Korngold hat mit seinen Kompositionen eine neue Dimension in das Genre der Filmmusik eingeführt…

… ja, in seiner Musik erzählt Korngold, was hinter dem Geschehen versteckt ist. Das Subjektive, das Nicht-Gesagte ist das, was ihn interessiert. Alle tollen Filmkomponisten wären ohne Korngold nicht das, was sie jetzt sind: John Williams beispielsweise ist quasi der „Korngold 2“. Filmmusik ist zwar funktionelle Musik, gute Oper ist aber auch in vielen Teilen funktionelle Musik. Korngold weiß ganz genau um das Spiel von Spannung und Entspannung in der Musik und seine Filmmusik ist von der Sprache her nicht retrograd, sondern Musik seiner Zeit. Sie ist nah an Schostakowitsch, hat Anklänge an Messiaen und scheut sich gleichzeitig nicht, zugänglich zu sein. Generell finde ich, ein Komponist soll sich nicht anbiedern, muss aber verständlich sein. Es geht vor allem darum, mit den Mitmenschen zu kommunizieren, auch und gerade in der Musik richten wir uns doch an ein Gegenüber, dem wir Welten eröffnen wollen. Schon bei Mozart findet sich diese Thematik. „Ich bin jetzt sehr populär“, schrieb er an seinen Vater und schilderte, dass die Leute in Prag nach der Uraufführung seines FIGARO auf der Straße jetzt seine Melodien pfiffen. (Dabei musste er sich durchaus auch den Vorwurf der Zeitgenossen gefallen lassen, seine Musik sei „zu komplex“.)

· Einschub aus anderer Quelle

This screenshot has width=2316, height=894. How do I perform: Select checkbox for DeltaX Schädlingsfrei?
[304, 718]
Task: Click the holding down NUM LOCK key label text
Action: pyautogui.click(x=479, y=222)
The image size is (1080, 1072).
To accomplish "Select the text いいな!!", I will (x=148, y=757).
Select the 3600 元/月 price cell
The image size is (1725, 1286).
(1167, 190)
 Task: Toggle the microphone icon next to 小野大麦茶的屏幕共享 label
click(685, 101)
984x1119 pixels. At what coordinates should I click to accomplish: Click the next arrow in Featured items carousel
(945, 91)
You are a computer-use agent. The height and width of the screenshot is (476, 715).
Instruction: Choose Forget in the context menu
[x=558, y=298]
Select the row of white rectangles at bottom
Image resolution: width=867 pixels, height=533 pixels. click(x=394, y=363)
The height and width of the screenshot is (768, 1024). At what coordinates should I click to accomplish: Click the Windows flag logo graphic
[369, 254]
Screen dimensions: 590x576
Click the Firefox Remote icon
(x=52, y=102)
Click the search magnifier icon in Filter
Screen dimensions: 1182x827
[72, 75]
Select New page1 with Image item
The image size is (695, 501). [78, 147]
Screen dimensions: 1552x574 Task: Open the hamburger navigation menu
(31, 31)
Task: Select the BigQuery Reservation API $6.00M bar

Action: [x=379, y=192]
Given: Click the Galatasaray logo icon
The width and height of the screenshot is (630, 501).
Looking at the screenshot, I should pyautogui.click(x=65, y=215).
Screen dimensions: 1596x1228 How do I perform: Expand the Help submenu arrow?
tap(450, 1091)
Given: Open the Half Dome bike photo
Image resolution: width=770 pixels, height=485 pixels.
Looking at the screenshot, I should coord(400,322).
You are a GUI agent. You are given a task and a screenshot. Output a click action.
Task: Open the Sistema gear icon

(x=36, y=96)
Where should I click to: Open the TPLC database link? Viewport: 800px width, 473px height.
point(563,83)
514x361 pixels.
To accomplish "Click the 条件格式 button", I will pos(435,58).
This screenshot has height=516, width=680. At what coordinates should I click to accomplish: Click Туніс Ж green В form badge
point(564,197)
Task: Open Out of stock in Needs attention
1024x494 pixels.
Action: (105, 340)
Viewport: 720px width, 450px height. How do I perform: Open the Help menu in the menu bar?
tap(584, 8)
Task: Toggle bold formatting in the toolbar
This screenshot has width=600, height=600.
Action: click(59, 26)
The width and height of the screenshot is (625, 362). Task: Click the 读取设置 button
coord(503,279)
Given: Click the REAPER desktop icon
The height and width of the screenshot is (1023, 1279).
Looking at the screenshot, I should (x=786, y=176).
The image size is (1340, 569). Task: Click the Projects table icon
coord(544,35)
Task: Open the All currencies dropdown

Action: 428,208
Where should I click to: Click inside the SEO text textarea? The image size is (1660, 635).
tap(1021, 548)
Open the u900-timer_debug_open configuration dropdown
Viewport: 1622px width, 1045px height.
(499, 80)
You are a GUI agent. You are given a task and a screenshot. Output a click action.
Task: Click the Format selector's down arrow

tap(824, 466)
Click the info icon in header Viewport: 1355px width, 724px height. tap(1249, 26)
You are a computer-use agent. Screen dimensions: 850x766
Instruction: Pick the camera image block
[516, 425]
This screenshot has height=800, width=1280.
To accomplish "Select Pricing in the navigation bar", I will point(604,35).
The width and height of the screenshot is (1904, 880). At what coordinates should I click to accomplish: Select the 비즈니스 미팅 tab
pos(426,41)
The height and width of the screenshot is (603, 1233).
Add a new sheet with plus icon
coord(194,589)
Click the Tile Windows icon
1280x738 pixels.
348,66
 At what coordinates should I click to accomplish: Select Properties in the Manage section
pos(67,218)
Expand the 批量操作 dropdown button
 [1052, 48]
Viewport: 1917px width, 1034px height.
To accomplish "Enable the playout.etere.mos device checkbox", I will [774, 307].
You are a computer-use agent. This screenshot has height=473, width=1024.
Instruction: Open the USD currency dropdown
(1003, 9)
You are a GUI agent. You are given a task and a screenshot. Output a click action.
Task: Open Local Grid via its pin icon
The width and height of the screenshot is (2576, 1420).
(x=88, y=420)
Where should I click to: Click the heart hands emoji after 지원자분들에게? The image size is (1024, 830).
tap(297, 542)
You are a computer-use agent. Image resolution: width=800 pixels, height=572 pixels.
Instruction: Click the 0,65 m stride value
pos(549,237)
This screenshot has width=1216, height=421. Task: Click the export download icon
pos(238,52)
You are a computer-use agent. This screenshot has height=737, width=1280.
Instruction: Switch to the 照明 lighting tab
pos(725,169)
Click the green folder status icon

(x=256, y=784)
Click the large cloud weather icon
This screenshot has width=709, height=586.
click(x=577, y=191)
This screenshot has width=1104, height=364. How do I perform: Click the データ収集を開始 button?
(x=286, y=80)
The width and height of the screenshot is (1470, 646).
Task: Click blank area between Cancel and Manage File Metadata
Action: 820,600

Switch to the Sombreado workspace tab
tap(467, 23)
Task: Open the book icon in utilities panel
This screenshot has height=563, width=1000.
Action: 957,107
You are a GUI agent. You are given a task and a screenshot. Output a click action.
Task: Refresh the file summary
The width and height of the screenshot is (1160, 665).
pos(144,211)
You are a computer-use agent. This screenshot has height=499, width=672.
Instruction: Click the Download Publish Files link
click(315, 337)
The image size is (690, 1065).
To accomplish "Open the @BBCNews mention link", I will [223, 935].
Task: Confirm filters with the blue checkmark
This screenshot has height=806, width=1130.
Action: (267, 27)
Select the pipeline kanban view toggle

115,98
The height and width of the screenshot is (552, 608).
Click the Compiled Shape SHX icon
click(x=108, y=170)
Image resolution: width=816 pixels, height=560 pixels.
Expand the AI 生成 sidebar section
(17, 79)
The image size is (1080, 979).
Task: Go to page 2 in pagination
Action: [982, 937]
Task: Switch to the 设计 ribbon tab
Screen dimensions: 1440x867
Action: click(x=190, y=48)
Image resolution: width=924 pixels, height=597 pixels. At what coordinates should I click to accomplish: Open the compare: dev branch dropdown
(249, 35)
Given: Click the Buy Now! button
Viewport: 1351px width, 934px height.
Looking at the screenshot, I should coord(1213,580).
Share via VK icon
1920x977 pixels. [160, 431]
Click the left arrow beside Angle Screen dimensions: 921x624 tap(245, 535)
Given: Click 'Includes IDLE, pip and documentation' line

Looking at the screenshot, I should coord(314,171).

Was bedeutet es für Sie als Komponist, in diesem Jahrhundert zu leben und zu schaffen?

Es geht darum, Fuß zu fassen in der Zeit, in der man lebt. Als Komponist versuche ich, die verschiedenen Sprachen unserer Zeit in meine eigene Sprache zu integrieren, die Vergangenheit aber nicht abzuschneiden: Wagner beispielsweise war der Meinung, etwas ganz Neues zu schaffen, aber auch bei ihm merkt man Einflüsse. Sprache funktioniert dann nicht mehr richtig, ist vielleicht sogar tot, wenn sie nicht in der Lage ist, sich mit anderen Stilen und Sprachen zu reiben, gar sie mit einzuschließen. Wir haben eine Kultur mit viel Vergangenheit, einer Gegenwart, die bunt ist. Ein Komponist soll seinen eigenen Stil entwickeln, daran arbeite ich. Diese Haltung finde ich bei einem der größten Musiker des 20. Jahrhunderts: Miles Davis. Aber: eine solche Haltung verlangt vom Komponisten ein solides Handwerk. Als Komponist kann man nicht so tun, als hätte es die 70er und 80er Jahre, die sogenannte Avantgarde, nicht gegeben. Aber man kann als Komponist darauf reagieren und sich aus der Musikgeschichte wie mit verschiedenen Zutaten nähren.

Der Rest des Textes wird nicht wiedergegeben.